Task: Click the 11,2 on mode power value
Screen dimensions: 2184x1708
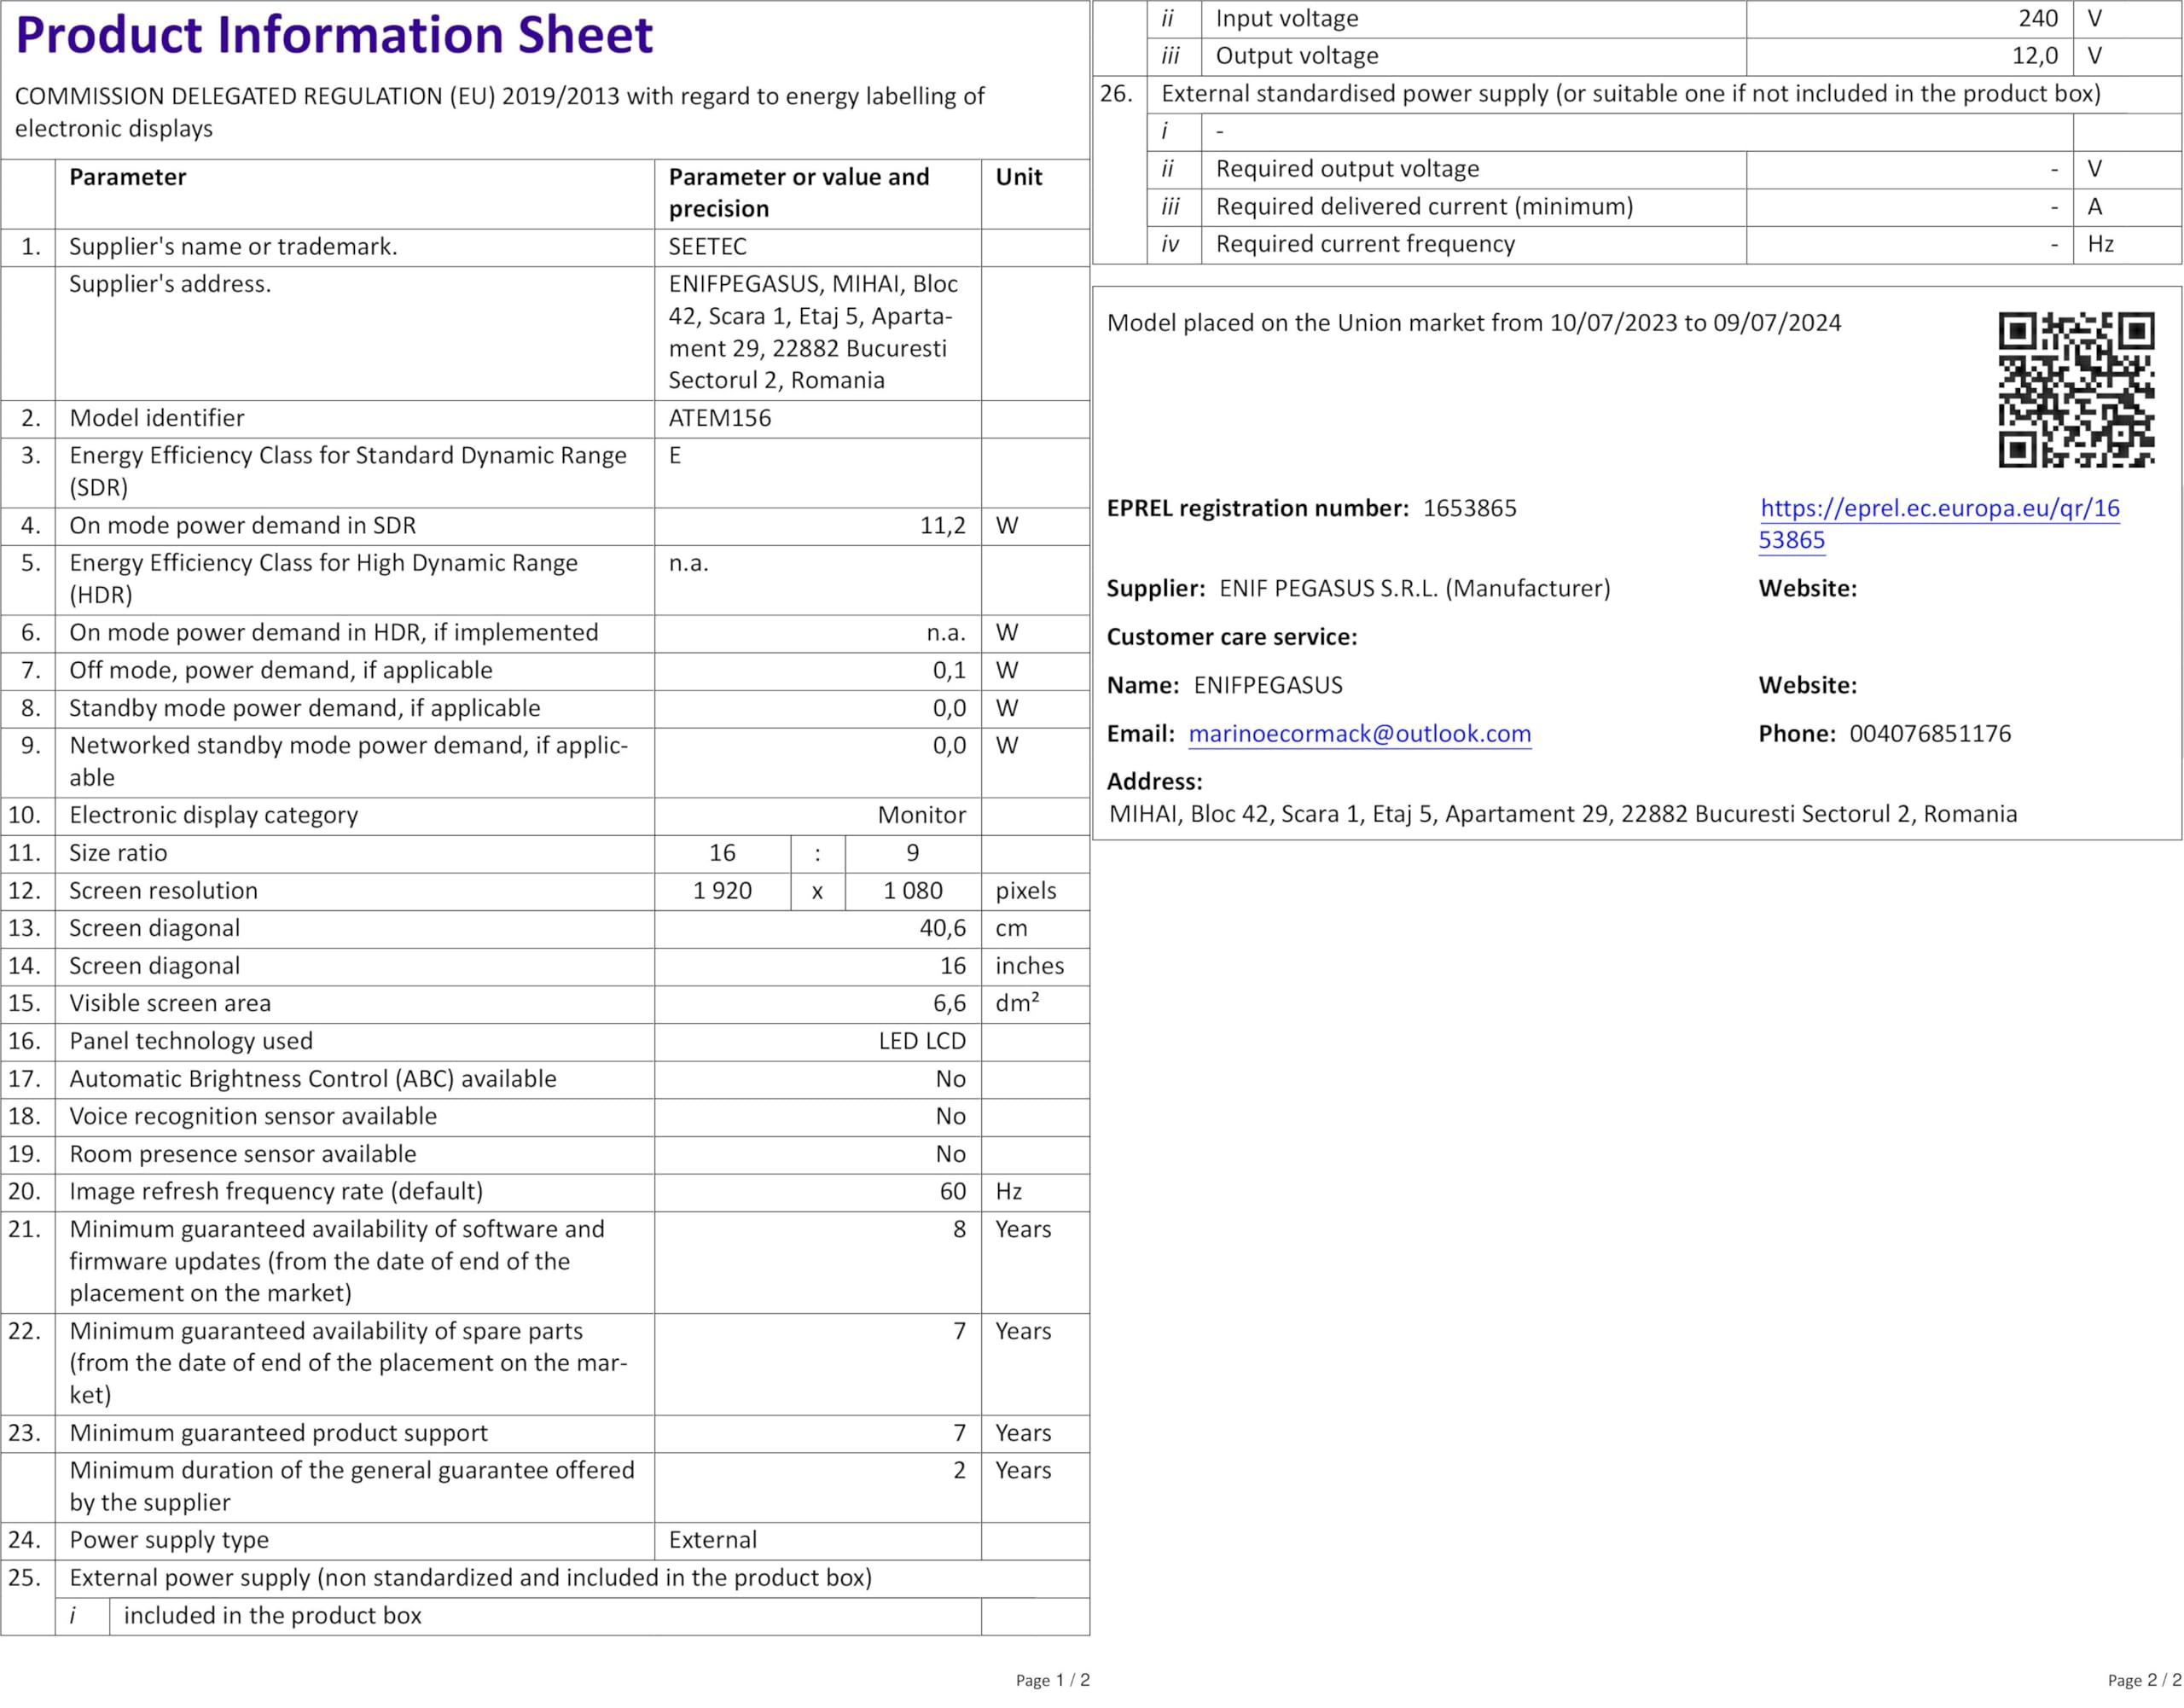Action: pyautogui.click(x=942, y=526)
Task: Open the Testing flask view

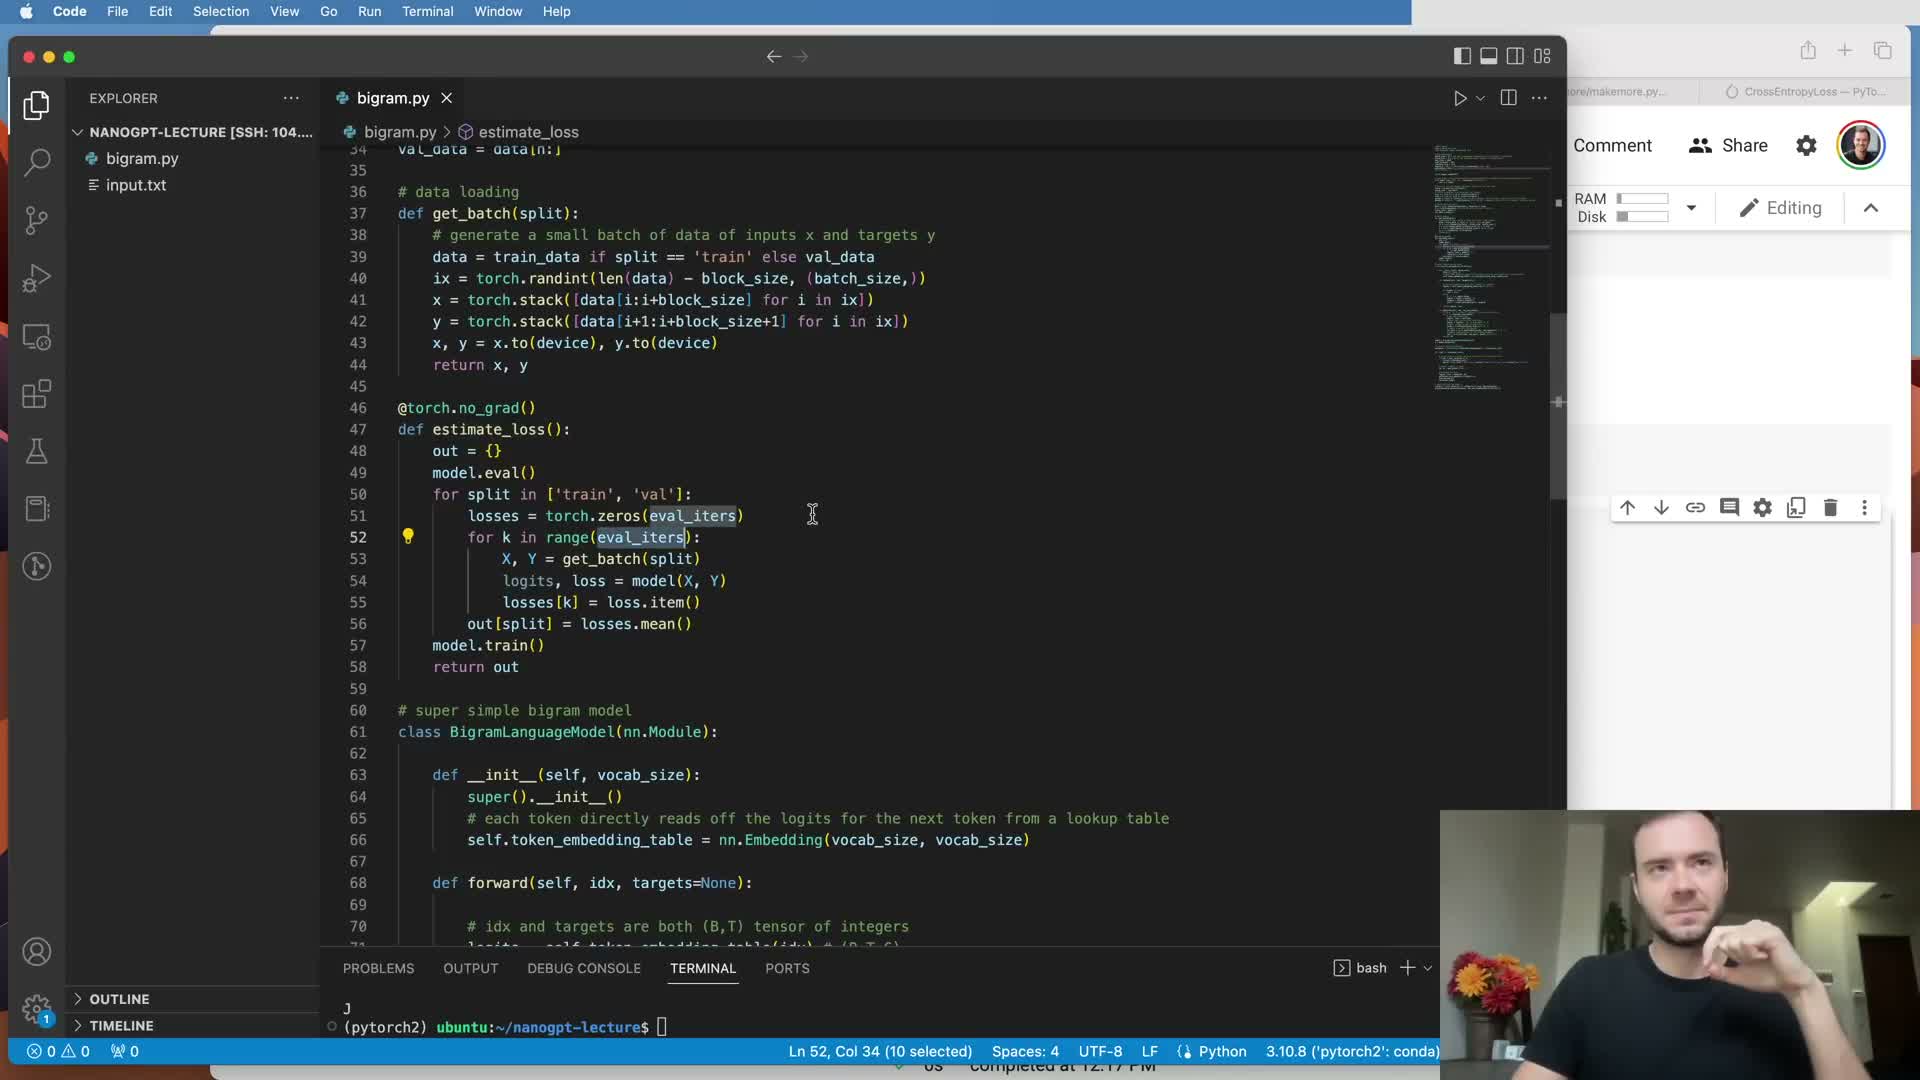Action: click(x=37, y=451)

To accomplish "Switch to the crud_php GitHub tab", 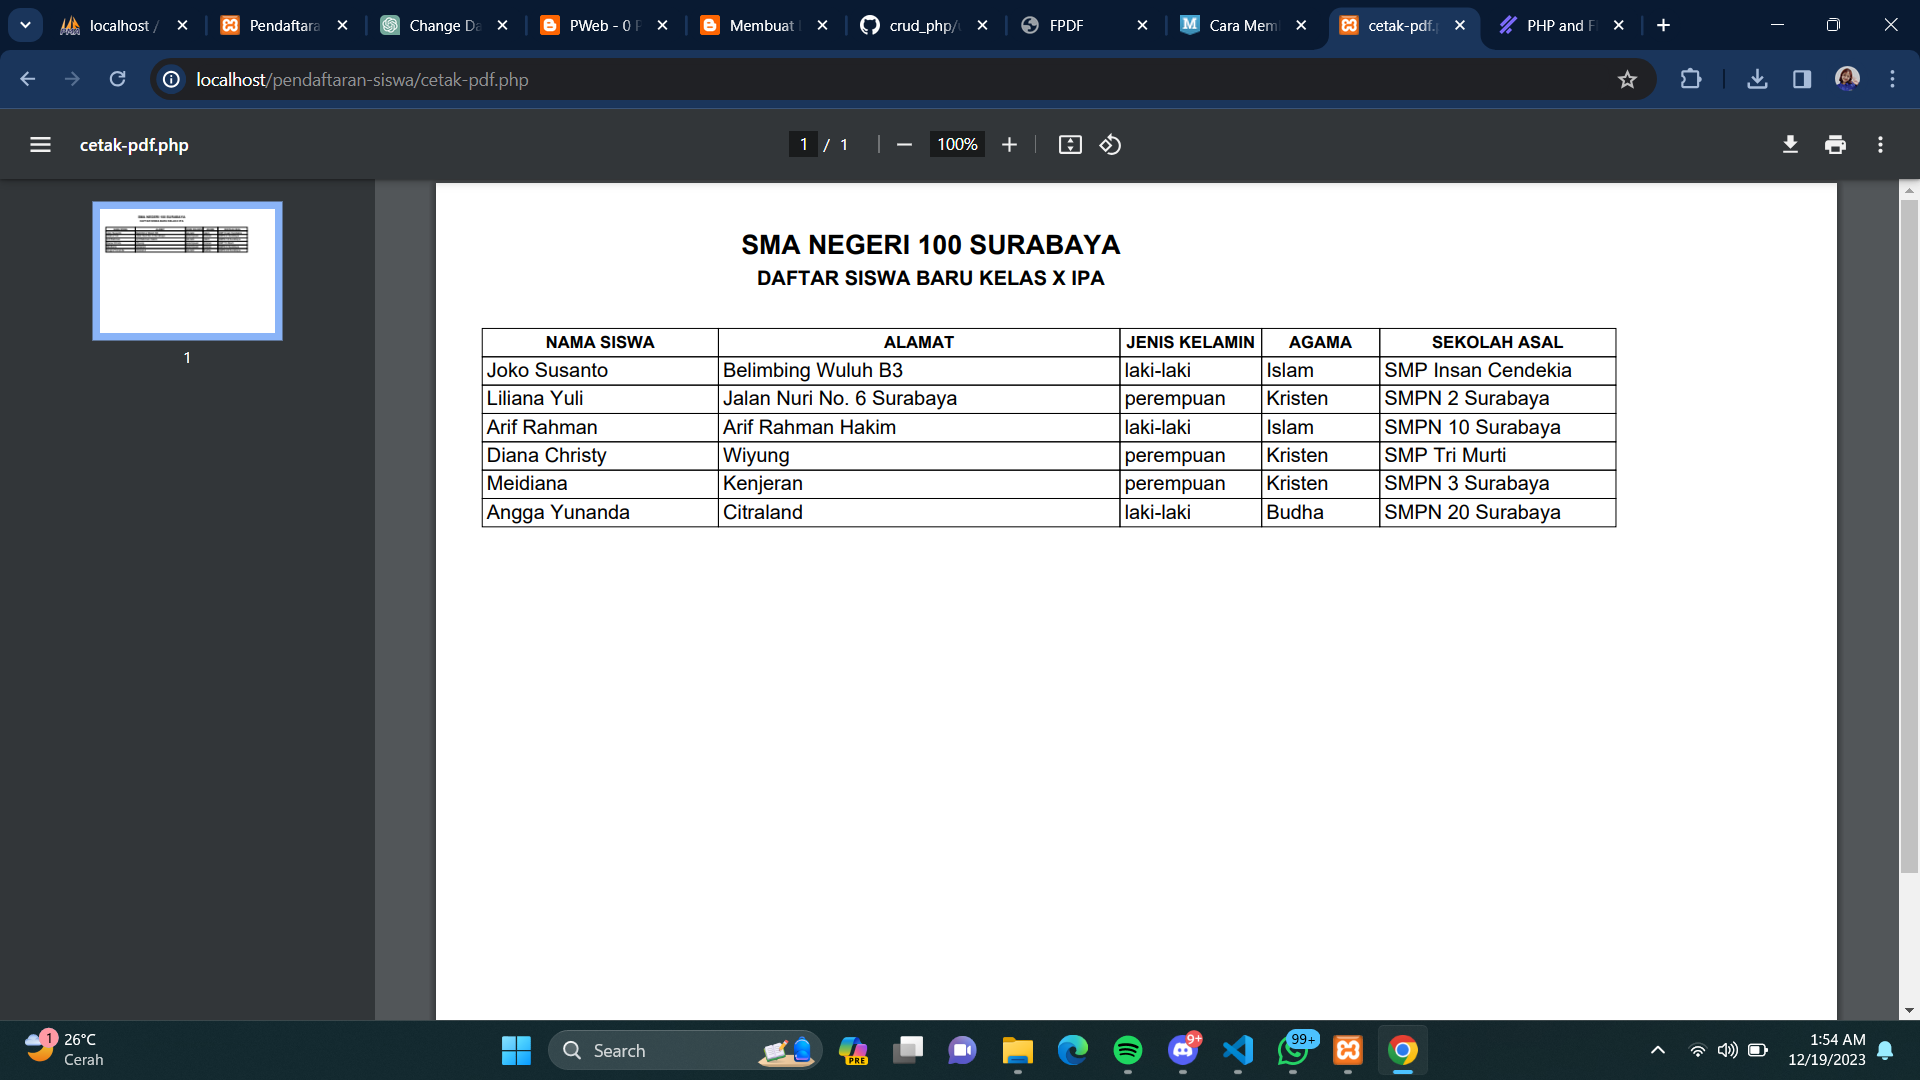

=-=-=-=-=

■ DESCRIPTION OF THE TASK: The line containing "Task: Open the Testing flask view" and all lines after it, through the last line of the records, should be returned exactly. Omit the pictures.

■ TASK RESULT:
Task: Open the Testing flask view

Action: click(x=37, y=451)

To accomplish "Switch to the crud_php GitHub tab", 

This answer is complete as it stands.